Peu importe le flacon…
La thermogénèse induite par l’alimentation est plus élevée après la consommation de protéines qu’après l’ingestion d’autres macronutriments. Cette dépense énergétique augmente de 20 à 30% après l’ingestion de protéines alors qu’elle n’augmente que de 5 à 10% après la consommation de glucides et de 0 à 5% après celle de lipides. Cette augmentation de la dépense énergétique résulte de la synthèse des protéines et de l’urée ainsi que de la glyconéogenèse1.
Chez le diabétique, la satiété est influencée par la sensibilité à l’insuline, la concentration et le profil des acides aminés, la thermogenèse, les peptides intestinaux (GLP-1) et les propriétés sensitives individuelles, mais aussi par la consommation protéique. Cet effet, qui est décrit plus important après l’ingestion de protéines ‘incomplètes’ qu’après celle de protéines animales dans certaines études, est contredit par d’autres études qui montrent que les protéines d’origine lactée ou à base de poisson semblent avoir un effet supérieur sur la satiété, et donc sur la perte de poids…
La controverse persiste donc quant à l’importance de l’origine des protéines9. Quoi qu’il en soit, il est clair à présent que l’ajout de protéines à un repas glucidique réduit les concentrations glycémiques postprandiales, notamment parce que cela ralentit la vidange gastrique, stimule la production des hormones incrétines et la sécrétion d’insuline indépendante de la glycémie10, et donc la propension à consommer plus11. Le délai avant reprise de l’alimentation est également nettement plus important en cas d’ingestion de portions hyperprotéinées plutôt qu’hyperlipidiques ou hyperglucidiques12.

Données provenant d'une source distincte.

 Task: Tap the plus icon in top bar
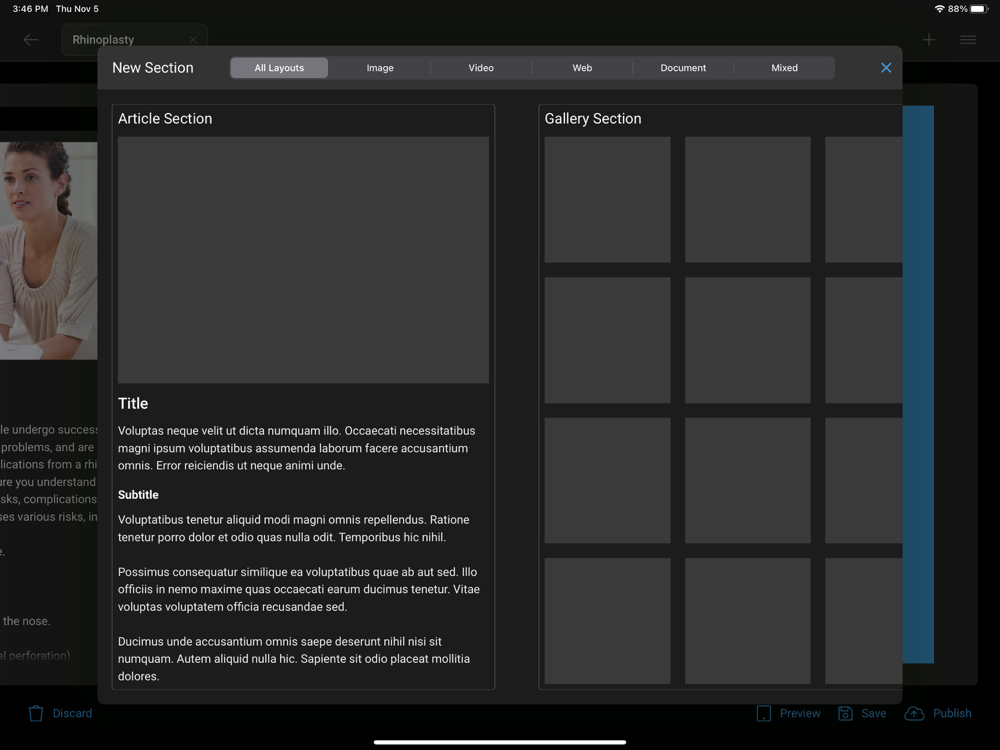coord(929,40)
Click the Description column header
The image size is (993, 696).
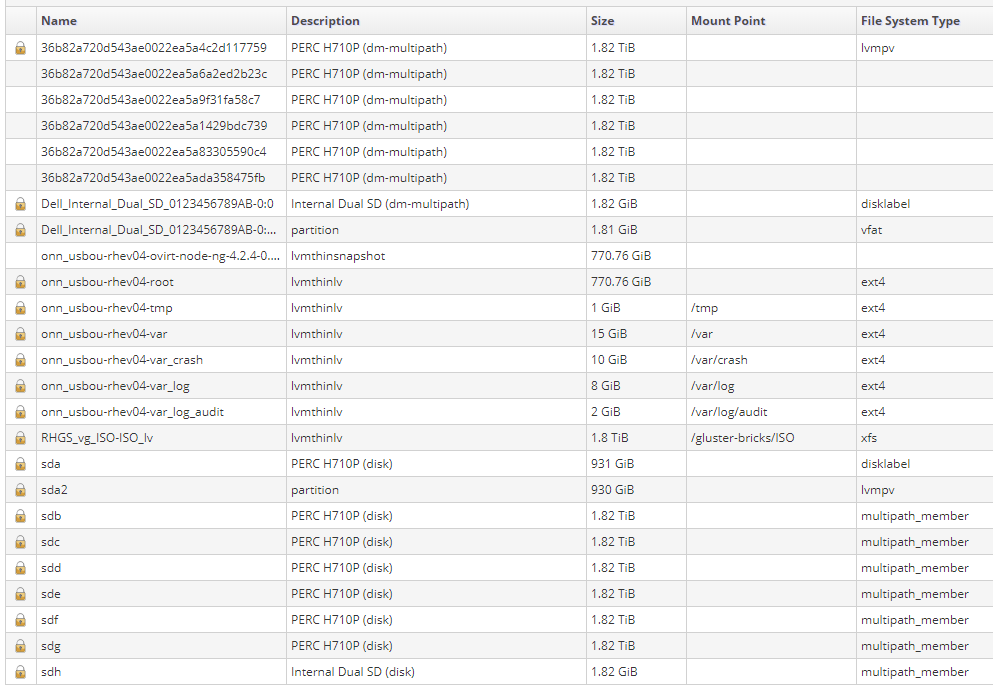pyautogui.click(x=325, y=21)
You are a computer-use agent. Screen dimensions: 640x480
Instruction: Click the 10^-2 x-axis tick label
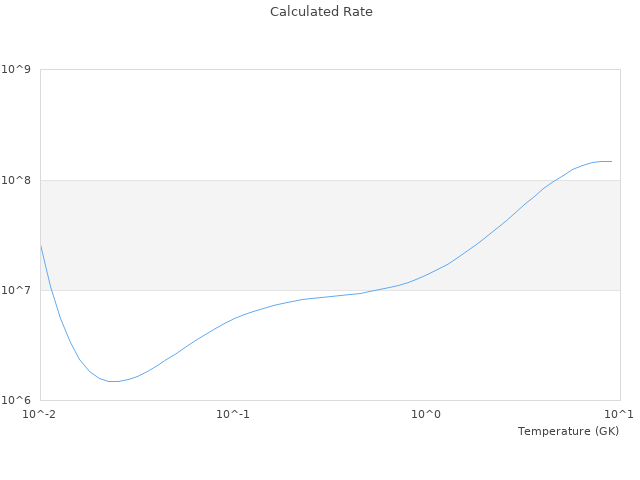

Pratiquement, des études menées sur une année ont indiqué qu’en cas d’obésité, les régimes hypocaloriques hyperprotéinés (quantité de protéines: 30% de l’énergie totale ou 1,2 g/kg/j contre 15 à 20% de l’énergie totale ou 0,8 g/kg/j) occasionnent une plus grande perte de poids et une plus faible reprise de poids après l’arrêt du régime, que les régimes pauvres en protéines. Pendant la perte de poids, ces régimes hyperprotéinés permettent aussi de conserver la masse musculaire et d’accroître le bilan calcique, préservant ainsi la densité minérale osseuse.
«Mais ce qui est vrai chez le diabétique de type 2 ne l’est pas nécessairement dans la population générale, comme l’a montré la Malmö Diet and Cancer study par une relation directe entre alimentation riche en protéines et risque de diabète de type 2 13», remarque Richard Mattes.
En résumé
Même s’ils perdent très peu de poids, les patients diabétiques de type 2 ne doivent pas être découragés: la simple intention de maigrir améliore leur pronostic.
Leur alimentation devrait cependant comporter moins de glucides et plus de protéines qui ont un effet satiétogène, d’autres effets favorables ayant été rapportés sur la pression artérielle et les lipides circulants.
Mais les risques rénaux potentiels obligent à être prudent. Enfin, un régime à haute teneur en protéines et à faible teneur en glucides semble être particulièrement utile pour les individus souffrant de dyslipidémie associée au syndrome métabolique14.